Les premiers ont plutôt tendance à vouloir confirmer leur théorie donc qu'il y a des liens entre chaque fossile découvert et une évolution entre les prédécesseurs et les successeurs. Les seconds ont plus intérêt à montrer que certains éléments ne concordent pas afin d'en conclure que les faits conduisent à des explications moins rationnelles.

Pour les créationnistes :
Dans certains États d'Amérique, le fait que la théorie de l'évolution ne soit pas stable et totalement vérifiée a permis aux créationnistes de dispenser des cours sur leur théorie, la présentant plus fiable que celle née du Darwinisme. On voit ainsi qu'ils ont tout intérêt à ce que l'analyse du fossile de l'Homo rudolfensis mène à des conclusions déstabilisant le fait qu'il appartienne à une famille d'espèces, donc qu'il soit relié à l'homme.

Pour les évolutionnistes :
Les évolutionnistes possèdent une place plus reconnue à l'heure actuelle mais ils cherchent néanmoins à confirmer leurs convictions. C'est pourquoi ils sont sur la défensive et essaient de limiter le créationnisme à ce qu'il est en évitant d'apporter des faits pouvant semer le doute sur leur théorie.

Pour les fondamentalistes :
Ces derniers, pratiquant la lecture littérale de la bible, ne peuvent penser que l'on « descend du singe ». En effet, selon eux, l'homme est une création spéciale, à l'écart des autres espèces. Ainsi dans le sujet que nous traitons, le fait qu'il n'y ait pas de liens entre l'Homo Rudolfensis et l'homme serait à leur avantage.
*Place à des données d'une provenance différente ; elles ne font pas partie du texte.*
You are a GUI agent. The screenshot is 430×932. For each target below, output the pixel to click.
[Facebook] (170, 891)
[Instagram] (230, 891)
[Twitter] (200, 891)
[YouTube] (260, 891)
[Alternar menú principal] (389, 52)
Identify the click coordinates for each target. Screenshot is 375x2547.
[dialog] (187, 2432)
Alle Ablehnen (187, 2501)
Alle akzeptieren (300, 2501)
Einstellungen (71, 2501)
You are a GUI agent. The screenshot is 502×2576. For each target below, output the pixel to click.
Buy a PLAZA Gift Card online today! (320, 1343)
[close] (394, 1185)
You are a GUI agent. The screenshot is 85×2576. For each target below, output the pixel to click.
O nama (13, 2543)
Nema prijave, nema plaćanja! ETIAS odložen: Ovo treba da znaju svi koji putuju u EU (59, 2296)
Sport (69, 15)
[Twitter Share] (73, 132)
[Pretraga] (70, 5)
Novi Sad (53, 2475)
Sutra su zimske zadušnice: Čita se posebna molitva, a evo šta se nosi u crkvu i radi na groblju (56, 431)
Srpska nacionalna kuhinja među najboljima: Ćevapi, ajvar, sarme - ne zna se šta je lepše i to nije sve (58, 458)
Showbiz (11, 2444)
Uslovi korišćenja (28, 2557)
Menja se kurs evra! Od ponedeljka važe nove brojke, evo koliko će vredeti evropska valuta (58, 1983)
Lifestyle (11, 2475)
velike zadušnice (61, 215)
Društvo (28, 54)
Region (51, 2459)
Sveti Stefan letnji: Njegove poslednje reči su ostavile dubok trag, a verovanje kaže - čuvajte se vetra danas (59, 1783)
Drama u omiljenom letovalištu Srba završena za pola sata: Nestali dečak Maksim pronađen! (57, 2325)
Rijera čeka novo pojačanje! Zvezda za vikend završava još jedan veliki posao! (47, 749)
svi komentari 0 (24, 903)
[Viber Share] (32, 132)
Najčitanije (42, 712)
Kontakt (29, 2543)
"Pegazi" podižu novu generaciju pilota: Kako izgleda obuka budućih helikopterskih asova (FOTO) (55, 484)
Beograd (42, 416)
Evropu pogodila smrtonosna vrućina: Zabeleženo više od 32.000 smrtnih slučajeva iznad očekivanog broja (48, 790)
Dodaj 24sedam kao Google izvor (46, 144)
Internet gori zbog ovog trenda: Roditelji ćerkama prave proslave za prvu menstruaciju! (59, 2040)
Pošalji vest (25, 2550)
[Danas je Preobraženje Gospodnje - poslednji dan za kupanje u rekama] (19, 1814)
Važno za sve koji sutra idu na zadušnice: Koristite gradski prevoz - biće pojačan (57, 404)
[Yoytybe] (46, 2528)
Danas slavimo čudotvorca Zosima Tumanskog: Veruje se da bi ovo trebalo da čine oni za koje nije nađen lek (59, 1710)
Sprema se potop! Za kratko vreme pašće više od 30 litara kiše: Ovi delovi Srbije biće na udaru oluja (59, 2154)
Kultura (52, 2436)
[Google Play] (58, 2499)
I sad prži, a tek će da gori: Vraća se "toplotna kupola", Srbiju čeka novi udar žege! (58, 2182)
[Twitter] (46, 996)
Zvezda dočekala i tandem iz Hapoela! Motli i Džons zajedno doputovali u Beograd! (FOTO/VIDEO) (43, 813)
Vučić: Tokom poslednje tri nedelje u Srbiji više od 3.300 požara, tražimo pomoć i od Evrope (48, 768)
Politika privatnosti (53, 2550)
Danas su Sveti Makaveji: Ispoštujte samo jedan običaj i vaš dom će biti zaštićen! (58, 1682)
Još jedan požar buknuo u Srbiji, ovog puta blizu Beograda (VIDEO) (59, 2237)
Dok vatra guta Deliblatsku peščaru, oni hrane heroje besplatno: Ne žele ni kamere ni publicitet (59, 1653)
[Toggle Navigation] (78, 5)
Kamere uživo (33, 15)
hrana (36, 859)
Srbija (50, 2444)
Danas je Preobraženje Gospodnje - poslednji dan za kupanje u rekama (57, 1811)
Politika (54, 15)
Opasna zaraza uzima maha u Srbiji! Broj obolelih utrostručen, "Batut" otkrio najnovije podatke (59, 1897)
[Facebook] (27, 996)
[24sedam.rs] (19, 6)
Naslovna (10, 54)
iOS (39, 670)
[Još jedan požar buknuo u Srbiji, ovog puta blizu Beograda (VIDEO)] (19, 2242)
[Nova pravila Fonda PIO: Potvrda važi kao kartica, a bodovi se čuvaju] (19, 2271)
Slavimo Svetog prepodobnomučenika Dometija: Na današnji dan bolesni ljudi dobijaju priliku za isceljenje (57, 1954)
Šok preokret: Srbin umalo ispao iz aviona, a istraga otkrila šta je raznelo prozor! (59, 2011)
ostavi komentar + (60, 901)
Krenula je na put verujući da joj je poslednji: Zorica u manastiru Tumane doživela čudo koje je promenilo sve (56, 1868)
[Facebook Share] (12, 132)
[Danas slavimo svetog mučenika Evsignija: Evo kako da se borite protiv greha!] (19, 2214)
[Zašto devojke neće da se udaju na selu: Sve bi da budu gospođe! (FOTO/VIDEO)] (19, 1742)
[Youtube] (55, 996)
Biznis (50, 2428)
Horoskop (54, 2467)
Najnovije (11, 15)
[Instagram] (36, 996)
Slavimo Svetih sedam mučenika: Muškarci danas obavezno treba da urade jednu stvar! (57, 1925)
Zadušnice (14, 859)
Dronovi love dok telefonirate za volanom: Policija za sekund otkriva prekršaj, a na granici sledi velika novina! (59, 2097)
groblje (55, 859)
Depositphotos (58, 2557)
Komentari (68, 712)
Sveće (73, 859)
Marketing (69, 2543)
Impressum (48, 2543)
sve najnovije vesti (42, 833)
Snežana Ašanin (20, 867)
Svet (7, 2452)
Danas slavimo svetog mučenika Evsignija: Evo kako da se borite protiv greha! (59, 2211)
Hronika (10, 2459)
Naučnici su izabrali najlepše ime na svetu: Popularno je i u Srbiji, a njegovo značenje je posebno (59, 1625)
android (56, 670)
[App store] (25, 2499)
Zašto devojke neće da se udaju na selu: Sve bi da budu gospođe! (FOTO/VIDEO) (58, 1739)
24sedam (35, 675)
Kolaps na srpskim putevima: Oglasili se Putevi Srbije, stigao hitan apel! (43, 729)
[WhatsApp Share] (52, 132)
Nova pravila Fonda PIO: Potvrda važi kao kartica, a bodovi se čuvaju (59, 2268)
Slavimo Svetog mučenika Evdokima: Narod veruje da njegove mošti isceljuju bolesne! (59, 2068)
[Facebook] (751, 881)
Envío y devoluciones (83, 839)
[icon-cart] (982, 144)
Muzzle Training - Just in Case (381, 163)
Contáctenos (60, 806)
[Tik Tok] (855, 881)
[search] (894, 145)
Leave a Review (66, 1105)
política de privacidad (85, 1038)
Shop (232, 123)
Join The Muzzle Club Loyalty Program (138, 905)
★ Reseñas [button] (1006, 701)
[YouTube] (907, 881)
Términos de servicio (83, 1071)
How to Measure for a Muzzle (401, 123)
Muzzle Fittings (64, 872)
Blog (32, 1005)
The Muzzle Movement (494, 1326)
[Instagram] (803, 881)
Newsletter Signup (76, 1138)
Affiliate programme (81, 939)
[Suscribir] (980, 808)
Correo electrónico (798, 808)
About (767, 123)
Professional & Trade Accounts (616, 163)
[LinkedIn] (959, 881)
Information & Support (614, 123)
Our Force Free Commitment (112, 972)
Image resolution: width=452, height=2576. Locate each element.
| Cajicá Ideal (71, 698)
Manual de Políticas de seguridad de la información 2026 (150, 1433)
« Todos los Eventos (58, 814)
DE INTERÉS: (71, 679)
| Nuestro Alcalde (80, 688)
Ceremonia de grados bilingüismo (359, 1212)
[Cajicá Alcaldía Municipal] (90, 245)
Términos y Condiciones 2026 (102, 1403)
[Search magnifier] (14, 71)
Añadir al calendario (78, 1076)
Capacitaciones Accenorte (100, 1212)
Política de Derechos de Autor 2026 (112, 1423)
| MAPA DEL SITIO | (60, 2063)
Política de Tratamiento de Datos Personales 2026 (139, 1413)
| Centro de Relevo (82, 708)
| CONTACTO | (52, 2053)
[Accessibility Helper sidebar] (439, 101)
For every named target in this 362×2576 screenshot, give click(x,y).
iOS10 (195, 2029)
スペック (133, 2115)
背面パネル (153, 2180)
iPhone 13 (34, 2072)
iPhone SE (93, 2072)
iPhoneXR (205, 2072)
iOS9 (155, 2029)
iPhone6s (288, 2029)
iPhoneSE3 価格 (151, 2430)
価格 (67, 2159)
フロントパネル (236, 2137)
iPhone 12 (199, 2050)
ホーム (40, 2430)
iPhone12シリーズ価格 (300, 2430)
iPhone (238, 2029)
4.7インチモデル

Les effets des enjeux sur la recherche :
Dans certains cas litigieux, les scientifiques, apeurés par le fait d'obtenir des résultats favorable à la théorie des créationnistes préfèrent ne pas étudier des fossiles complexes qui peuvent nourrir le mouvement de pensée destructeur de leurs théories. Ceci peut pourtant être un comportement considéré comme anti-scientifique car bien souvent c'est sur des exceptions, qui ne vont pas dans le sens de ce que l'on pense depuis un certain temps, que l'on fonde de nouvelles théories indispensables pour avancer dans cette discipline. Ainsi par peur de parsemer des doutes dans la théorie qu'ils ont montée, les scientifiques partisans de l'évolution font eux-mêmes barrage à l'avancement de la science.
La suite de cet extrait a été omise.